| WORK TO BE COMPLETED |
Starting at the first line of the data, print every line up to and including the one with "is (354, 472).", but no pictures.

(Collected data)
********************

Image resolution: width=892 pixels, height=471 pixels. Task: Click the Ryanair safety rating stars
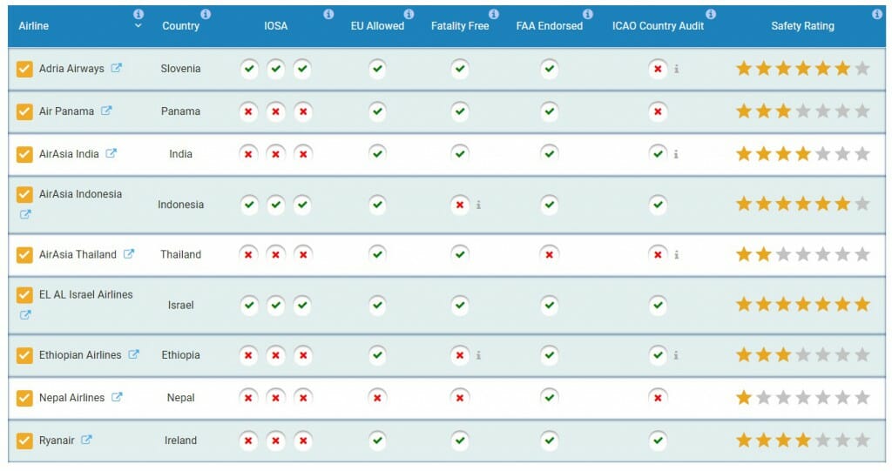click(802, 441)
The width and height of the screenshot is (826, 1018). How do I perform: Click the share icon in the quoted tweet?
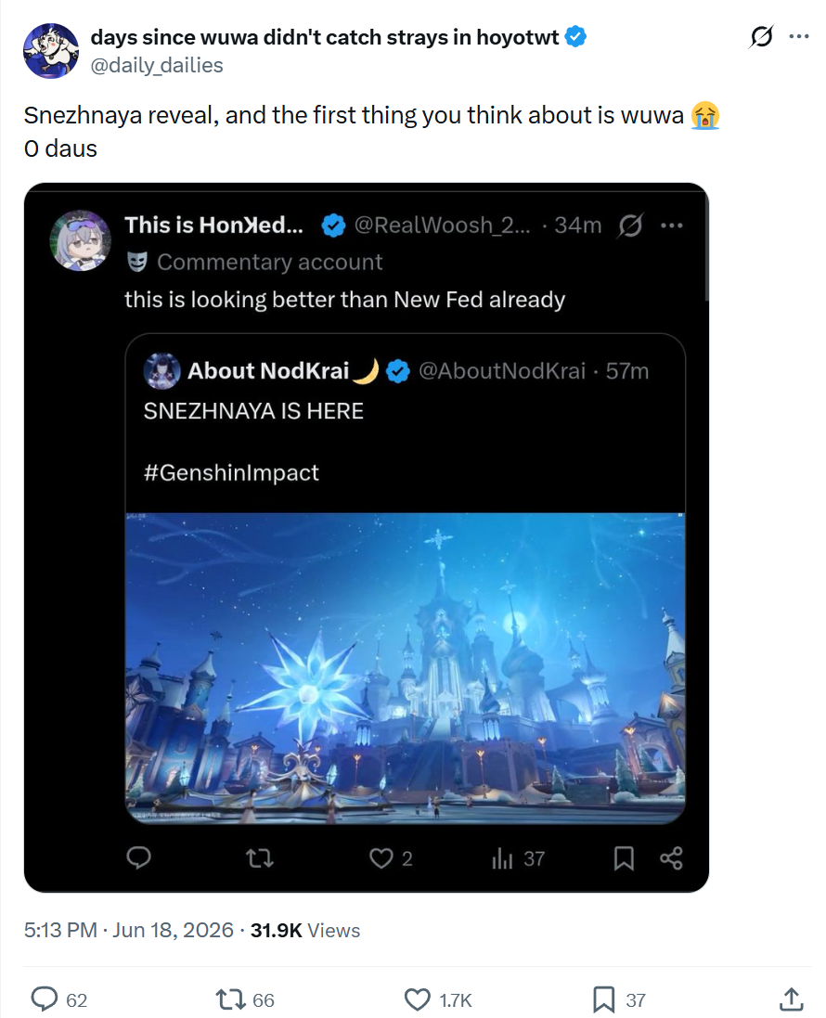671,858
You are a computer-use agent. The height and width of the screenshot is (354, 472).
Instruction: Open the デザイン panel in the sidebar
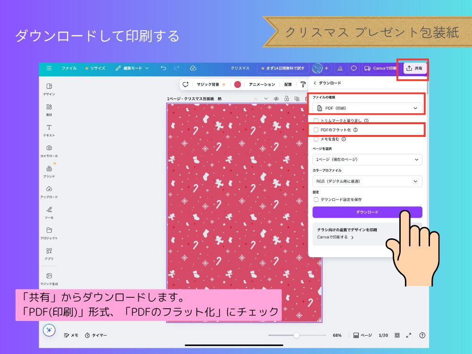(x=49, y=88)
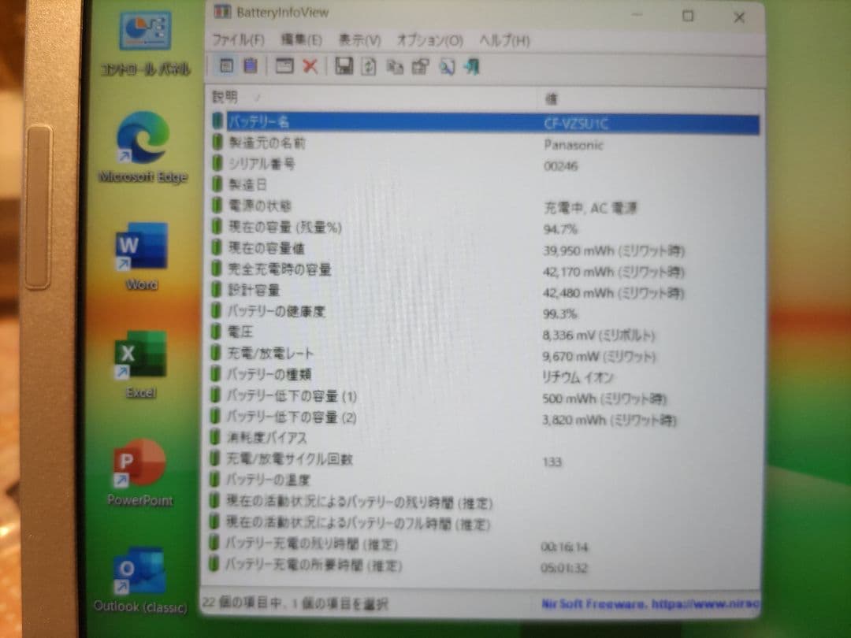
Task: Click the battery log view toolbar icon
Action: click(x=250, y=66)
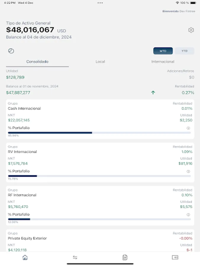Switch to the Local tab
This screenshot has height=266, width=200.
100,62
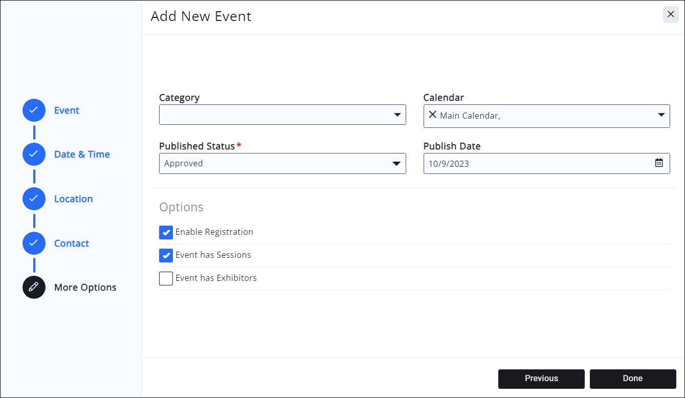Click the Contact step checkmark icon
The height and width of the screenshot is (398, 685).
[34, 243]
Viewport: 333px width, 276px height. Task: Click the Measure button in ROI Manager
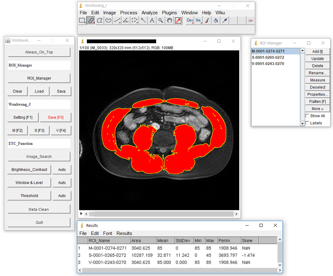tap(317, 80)
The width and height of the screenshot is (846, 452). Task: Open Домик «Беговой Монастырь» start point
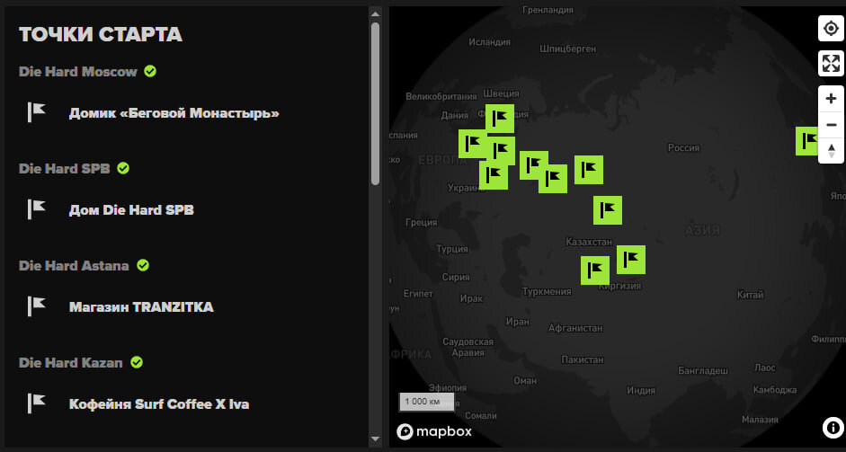click(174, 113)
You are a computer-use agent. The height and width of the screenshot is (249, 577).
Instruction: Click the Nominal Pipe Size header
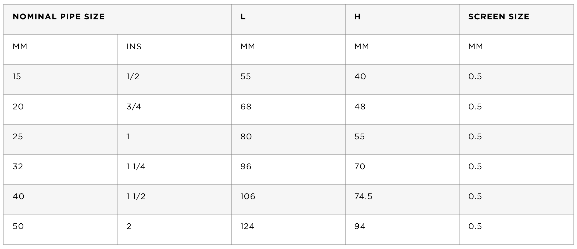click(x=117, y=20)

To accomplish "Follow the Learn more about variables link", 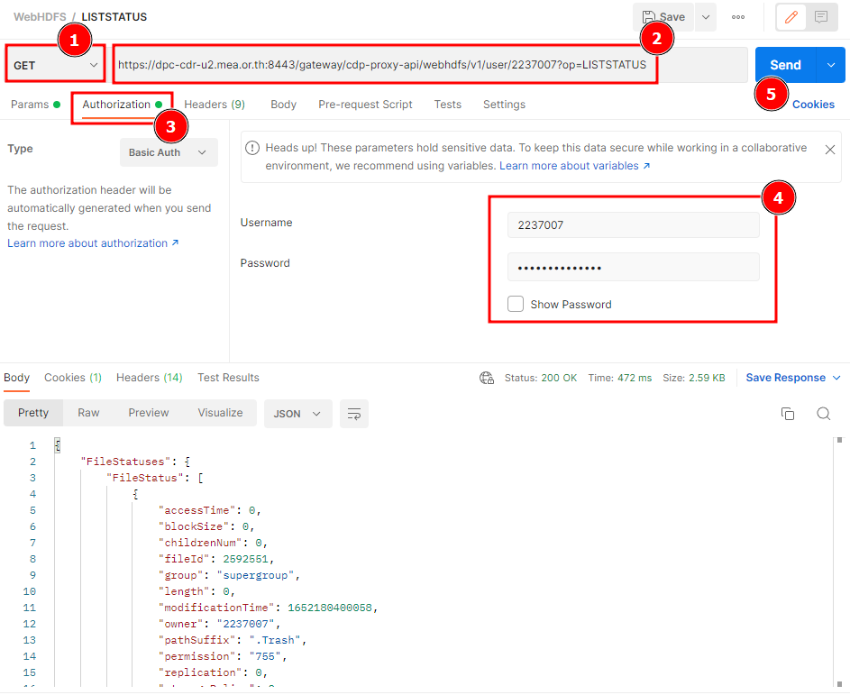I will point(574,166).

********************

| ANSWER TO THIS TASK |
Image resolution: width=892 pixels, height=471 pixels. Task: Click the Ryanair safety rating stars
click(802, 441)
The width and height of the screenshot is (826, 1018). How do I perform: Click the share icon in the quoted tweet?
671,858
You are a computer-use agent. The height and width of the screenshot is (354, 472).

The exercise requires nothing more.